FFI
Frothy’s FFI is intentionally narrow. It exists to expose hardware and native services without collapsing the language into raw C.
Boundary Shape
foreign bindings as top-level Code values (FFI)
Layer: FFI
Behavior: Foreign bindings are exposed as ordinary top-level base-image Code
values and are called with normal Frothy syntax.
Example:
gpio.write: LED_BUILTIN, 1
ms: 250
adc.read: A0
allowed value classes (FFI)
Layer: FFI
Behavior: The first boundary is defined around Int, Bool, Nil, and
Text, with cells handles allowed where the shim stays clear. Raw pointers and
general foreign handles are not user-facing language values.
Example:
An FFI call may return an integer uptime, a boolean pin state, nil, or a text value. It must not expose a raw pointer as an ordinary Frothy value.
Project and Board Paths
project FFI via froth.toml (FFI)
Layer: FFI
Behavior: Project-local native extensions are declared in froth.toml and
compiled into the selected build.
Example:
[ffi]
sources = ["src/ffi/bindings.c"]
includes = ["src/ffi"]
board FFI (FFI)
Layer: FFI
Behavior: Board directories define the native board surface and the board base
library.
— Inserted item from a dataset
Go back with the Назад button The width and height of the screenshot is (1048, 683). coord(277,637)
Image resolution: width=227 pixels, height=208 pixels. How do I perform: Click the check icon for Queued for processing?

Frothy then filters and publishes the subset that becomes part of the
maintained public surface.
Example:
`boards/<board>/ffi.c`, `ffi.h`, `board.json`, and `lib/base.frothy` together define the board path.
Persistence Boundary
native runtime state does not persist (FFI)
Layer: FFI
Behavior: Frothy persists the overlay image, not the native runtime state
behind FFI calls. This is a hard part of the boundary, not an implementation
accident.
Example:
Saving the image preserves your top-level overlay, not the internal C state of a device driver.